Namun mereka sudah tidak mempedulikan lagi teriakan Ki Mangun. Mereka mulai gelisah membayangkan nasib buruk yang akan menimpa.

“Auuung...!”

Kembali terdengar lolongan serigala bersahut-sahutan, dan terasa amat dekat. Kegelisahan semakin mencekam. Dan kantuk serta lelah yang tadi mulai dirasakan, tiba-tiba saja sirna. Berganti ketakutan yang semakin memuncak!

“Grrr...!”

“Oh!” Hampir saja salah seorang dari mereka melompat kaget ketika terdengar raungan di dekatnya. Ketika dia melihat ke arah sumber suara, tampak sepasang mata nyalang memandangnya dari kegelapan. Ketika pandangannya dipertegas maka terlihat beberapa pasang mata lagi yang mengawasi.

“Kawanan serigala!” seru orang itu penuh ketakutan.

“Celaka! Kita terkepung. Serigala-serigala itu telah menutup semua jalan keluar. Tidak ada jalan lain. Kita harus menghalau mereka atau lari menyeberangi pantai ini!” teriak salah seorang, mulai resah.

Tapi sebelum mereka memikirkan cara untuk menyelamatkan diri, dua ekor serigala melompat menerkam disertai raungan keras.

“Graungrrr...!”

Tindakan itu seketika diikuti serigala-serigala yang lainnya. Hingga dalam waktu singkat, terjadi kehebohan. Tiga orang dari mereka tewas diterkam kawanan serigala yang berjumlah lebih dari dua puluh lima ekor. Sementara lainnya masih sempat mencabut senjata dan berusaha menghalau serangan.

“Hus! Hus...!”

Bret!

“Graungr...!”

Beberapa ekor serigala pun mati tertebas senjata.

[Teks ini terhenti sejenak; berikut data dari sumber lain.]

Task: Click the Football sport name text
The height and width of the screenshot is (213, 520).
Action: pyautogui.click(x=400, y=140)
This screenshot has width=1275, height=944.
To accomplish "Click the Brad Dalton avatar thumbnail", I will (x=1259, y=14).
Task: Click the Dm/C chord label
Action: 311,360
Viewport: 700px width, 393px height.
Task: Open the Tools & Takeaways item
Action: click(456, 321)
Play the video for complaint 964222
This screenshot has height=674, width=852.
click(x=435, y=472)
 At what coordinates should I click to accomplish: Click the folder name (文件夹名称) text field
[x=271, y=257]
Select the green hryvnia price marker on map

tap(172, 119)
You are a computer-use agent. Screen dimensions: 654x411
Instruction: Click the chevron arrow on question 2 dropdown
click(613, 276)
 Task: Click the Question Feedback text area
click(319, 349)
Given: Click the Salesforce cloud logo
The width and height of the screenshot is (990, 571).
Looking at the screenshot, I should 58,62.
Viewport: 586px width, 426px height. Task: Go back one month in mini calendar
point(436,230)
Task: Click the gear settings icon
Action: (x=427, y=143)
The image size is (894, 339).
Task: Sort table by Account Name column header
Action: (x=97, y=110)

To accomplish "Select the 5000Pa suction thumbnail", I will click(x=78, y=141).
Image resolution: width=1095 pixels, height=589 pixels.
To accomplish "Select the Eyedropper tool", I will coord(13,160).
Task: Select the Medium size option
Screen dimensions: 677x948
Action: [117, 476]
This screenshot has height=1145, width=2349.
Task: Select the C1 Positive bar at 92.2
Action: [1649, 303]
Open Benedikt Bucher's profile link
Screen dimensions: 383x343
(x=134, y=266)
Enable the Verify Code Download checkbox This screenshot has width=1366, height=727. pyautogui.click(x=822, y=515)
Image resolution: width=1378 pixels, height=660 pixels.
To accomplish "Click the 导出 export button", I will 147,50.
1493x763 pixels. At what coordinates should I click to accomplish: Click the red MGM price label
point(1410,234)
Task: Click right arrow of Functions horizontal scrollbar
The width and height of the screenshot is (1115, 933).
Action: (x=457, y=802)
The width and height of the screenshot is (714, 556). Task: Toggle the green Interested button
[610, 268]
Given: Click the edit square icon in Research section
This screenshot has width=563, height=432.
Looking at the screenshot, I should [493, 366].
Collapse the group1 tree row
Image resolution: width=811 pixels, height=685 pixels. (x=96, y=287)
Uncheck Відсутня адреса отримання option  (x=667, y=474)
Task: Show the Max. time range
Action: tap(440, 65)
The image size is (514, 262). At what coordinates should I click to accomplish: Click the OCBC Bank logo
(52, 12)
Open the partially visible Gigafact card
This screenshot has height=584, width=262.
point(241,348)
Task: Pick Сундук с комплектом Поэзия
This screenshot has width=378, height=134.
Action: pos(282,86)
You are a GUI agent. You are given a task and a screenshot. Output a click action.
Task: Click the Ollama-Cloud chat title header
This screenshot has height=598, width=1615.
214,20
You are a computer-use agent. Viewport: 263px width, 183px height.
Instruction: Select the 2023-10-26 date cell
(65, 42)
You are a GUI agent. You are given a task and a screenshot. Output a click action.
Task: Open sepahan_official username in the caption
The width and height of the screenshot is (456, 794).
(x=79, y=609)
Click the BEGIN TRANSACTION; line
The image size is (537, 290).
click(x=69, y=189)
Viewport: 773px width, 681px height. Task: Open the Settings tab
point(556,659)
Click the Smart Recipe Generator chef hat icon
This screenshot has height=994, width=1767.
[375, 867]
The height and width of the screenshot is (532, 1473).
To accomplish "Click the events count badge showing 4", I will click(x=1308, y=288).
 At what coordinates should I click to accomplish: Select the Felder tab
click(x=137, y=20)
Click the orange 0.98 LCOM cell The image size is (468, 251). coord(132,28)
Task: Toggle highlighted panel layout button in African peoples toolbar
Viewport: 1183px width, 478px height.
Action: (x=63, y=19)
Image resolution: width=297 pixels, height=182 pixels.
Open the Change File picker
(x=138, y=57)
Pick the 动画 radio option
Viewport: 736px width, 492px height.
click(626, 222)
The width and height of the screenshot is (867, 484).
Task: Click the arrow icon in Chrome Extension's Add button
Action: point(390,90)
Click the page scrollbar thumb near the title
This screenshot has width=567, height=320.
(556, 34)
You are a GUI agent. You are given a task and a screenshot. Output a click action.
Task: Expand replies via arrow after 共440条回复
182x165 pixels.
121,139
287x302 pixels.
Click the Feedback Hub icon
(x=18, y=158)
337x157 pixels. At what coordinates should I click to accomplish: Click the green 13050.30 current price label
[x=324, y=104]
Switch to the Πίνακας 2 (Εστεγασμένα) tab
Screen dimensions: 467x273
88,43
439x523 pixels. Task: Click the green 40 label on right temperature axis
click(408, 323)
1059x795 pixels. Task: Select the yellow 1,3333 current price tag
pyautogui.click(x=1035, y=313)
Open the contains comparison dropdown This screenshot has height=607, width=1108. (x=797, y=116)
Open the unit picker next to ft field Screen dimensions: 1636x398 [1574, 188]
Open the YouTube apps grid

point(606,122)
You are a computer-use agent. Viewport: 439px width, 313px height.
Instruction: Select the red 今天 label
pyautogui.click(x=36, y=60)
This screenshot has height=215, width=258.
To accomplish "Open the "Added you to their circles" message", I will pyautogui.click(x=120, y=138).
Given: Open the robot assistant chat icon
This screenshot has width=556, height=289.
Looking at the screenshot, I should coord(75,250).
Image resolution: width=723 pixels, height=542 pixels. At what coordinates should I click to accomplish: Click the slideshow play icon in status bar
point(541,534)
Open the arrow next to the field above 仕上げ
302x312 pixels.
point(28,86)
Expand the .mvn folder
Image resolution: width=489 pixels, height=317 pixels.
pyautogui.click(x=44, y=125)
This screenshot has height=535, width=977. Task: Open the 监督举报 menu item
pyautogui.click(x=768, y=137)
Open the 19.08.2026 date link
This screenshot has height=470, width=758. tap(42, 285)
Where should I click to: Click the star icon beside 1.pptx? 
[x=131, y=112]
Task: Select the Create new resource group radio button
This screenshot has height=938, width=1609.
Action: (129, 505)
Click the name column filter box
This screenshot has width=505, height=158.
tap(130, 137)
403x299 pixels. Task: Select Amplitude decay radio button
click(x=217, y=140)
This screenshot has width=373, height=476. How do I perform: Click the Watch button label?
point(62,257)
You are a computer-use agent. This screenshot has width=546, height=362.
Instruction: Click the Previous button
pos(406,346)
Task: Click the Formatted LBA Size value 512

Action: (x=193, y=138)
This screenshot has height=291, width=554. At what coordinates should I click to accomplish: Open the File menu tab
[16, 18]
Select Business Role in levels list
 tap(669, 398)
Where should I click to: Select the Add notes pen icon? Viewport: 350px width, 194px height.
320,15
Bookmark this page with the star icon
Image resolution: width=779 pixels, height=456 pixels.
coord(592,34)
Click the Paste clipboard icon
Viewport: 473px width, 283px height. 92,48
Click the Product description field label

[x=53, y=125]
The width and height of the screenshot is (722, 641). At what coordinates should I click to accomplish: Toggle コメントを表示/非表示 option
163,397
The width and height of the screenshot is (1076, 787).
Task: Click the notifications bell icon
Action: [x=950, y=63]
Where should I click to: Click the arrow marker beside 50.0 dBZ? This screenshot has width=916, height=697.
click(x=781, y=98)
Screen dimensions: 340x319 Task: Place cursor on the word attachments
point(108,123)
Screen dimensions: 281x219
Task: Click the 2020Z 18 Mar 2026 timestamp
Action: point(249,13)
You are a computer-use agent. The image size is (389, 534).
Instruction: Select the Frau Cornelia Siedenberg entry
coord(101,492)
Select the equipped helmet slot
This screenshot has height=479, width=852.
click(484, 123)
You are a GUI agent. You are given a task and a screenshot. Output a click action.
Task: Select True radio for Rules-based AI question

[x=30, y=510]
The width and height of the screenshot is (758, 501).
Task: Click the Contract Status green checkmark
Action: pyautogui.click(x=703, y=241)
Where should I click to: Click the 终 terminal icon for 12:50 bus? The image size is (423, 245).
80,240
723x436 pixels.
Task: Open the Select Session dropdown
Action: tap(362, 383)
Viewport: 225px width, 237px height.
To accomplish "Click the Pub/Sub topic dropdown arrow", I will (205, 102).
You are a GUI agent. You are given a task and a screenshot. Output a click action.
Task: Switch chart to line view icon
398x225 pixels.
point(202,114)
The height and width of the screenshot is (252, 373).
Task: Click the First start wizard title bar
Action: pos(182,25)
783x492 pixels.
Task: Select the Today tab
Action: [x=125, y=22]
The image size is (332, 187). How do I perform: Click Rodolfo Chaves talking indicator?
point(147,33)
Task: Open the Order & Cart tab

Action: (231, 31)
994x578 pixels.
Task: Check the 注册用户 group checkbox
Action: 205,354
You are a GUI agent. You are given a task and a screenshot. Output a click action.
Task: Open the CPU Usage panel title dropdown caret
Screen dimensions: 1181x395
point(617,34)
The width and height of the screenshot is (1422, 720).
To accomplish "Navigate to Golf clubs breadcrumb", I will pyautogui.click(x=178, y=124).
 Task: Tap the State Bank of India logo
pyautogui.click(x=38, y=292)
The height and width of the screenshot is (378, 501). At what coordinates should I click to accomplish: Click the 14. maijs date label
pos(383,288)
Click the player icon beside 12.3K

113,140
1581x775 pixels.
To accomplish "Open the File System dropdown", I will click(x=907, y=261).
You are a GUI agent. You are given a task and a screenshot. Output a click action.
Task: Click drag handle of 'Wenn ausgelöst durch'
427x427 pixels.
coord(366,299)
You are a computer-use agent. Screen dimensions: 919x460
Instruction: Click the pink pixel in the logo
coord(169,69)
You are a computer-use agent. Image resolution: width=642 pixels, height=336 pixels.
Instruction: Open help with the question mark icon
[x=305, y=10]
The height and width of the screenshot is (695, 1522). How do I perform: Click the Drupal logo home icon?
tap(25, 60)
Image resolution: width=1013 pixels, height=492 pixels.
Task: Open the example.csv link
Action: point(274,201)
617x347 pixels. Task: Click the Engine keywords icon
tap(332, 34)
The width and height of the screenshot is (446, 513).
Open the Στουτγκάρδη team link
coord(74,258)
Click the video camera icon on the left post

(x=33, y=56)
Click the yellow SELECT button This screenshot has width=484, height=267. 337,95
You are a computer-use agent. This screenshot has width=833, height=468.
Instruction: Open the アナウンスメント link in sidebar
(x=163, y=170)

Bau darah manusia bercampur bau darah hewan buas itu langsung menyeruak menusuk hidung. Dan itu semakin membuat kawanan serigala bernafsu menerkam mangsanya. Mereka semakin liar dan buas. Binatang-binatang itu menerkam, lalu merobek-robek mangsanya tanpa kenal ampun sampai tidak berbentuk lagi.

Semangat kawanan serigala itu membuat nyali mereka ciut. Sementara Ki Mangun mengajak anak buahnya untuk mundur lewat jalan pantai, setelah korban dipihak mereka semakin banyak berjatuhan.

“Ayo cepat! Kawanan serigala itu tidak akan berani menyerang di dalam air!” teriak Ki Mangun lantang.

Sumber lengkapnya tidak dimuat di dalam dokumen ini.